Une préparation de sénateurs en 1954 en Suisse

Très proche des joueurs, qu’il appelle ses « petits », Rigal prend de l’importance, et il est même aux commandes, en pratique, lors de la préparation à la Coupe du monde 1954 en Suisse… mais il est trop laxiste et les joueurs se considèrent comme en vacances, ce qui rejaillira sur leur (contre) performance.
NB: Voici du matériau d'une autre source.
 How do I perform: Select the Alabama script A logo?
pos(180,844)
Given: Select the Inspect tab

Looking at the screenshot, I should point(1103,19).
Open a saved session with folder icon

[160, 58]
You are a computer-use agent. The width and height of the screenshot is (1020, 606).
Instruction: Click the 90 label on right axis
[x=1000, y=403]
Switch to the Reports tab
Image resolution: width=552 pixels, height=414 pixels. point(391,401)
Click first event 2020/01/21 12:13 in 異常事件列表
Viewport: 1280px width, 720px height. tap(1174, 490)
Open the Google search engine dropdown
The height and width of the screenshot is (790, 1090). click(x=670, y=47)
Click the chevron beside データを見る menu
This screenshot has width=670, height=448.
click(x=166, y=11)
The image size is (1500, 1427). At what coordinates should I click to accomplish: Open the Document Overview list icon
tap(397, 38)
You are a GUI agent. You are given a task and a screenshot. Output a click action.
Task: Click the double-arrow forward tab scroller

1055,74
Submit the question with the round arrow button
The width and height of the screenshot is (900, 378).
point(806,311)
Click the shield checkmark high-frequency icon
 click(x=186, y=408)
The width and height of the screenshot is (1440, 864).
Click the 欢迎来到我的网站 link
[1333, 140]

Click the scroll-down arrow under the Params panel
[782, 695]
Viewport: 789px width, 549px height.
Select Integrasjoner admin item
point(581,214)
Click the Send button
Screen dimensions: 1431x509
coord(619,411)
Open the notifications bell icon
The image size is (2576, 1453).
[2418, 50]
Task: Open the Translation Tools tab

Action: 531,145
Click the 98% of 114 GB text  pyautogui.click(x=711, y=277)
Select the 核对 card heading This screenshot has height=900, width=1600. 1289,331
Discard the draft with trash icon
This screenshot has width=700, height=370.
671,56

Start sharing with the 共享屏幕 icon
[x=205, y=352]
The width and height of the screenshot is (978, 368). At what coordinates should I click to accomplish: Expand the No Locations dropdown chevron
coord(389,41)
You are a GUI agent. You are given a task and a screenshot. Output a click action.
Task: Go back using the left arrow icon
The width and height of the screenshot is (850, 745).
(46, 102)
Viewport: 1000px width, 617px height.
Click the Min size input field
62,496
Paul Nicolas, l’ancienne vedette des années 1920, est rappelé pour taper sur la table après la Coupe du monde, et Jean Rigal ne supportera pas l’autoritarisme de cet autre rival : il démissionnera du comité de sélection en mars 1957.

Néanmoins, il reste à la tête de l’équipe amateur, et voici ce qu’en dit Jean Rigal en 1962 : « L’équipe de France n’a aucune base stable, la plupart des internationaux sont sollicités et deviennent pros, il faut donc tous les ans rebâtir » ; aussi a-t-il décidé « de faire l’ossature de l’équipe de France avec les footballeurs rassemblés au Bataillon de Joinville pour la durée de leur service militaire », ce qui présente l’avantage de garantir une certaine homogénéité... mais pour un an.

Cette équipe est engagée aux Jeux olympiques, sans parvenir à y briller en raison de son aspect « bricolé », sauf pour les adieux de Rigal, prévus après le tournoi olympique de Mexico, en 1968. Les joueurs, qui appellent Rigal « Grand Papa » pour sa bienveillance, atteignent le stade des quarts de finale, ce qui n’était pas arrivé depuis 1924 ! Mais la présence de Rigal n’est en fait qu’honoraire : c’est Albert Borto qui dirige, dans les faits, l’équipe.

Jean Rigal est décédé le 5 novembre 1979 à Paris.

Les 11 matchs de Jean Rigal avec l’équipe de France

Sel.GenreDateLieuAdversaireScoreTps JeuNote
1 Amical 09/05/1909 Bruxelles Belgique 2-5 90 1 but
2 Amical 22/05/1909 Gentilly Angleterre 0-11 90
3 Amical 03/04/1910 Gentilly Belgique 0-4 90
4 Amical 16/04/1910 Brighton Angleterre 1-10 90
5 Amical 15/05/1910 Milan Italie 2-6 90
6 Amical 01/01/1911 Charentonneau Hongrie 0-3 90
7 Amical 23/03/1911 Saint-Ouen Angleterre 0-3 90
8 Amical 09/04/1911 Saint-Ouen Italie 2-2 90
9 Amical 23/04/1911 Genève Suisse 2-5 90
10 Amical 30/04/1911 Bruxelles Belgique 1-7 90
11 Amical 28/01/1912 Saint-Ouen Belgique 1-1 90

Entre 1904 et 1919, 128 internationaux ont porté au moins une fois le maillot de l’équipe de France. Si leur carrière internationale est la plupart du temps anecdotique, leur vie est souvent romanesque.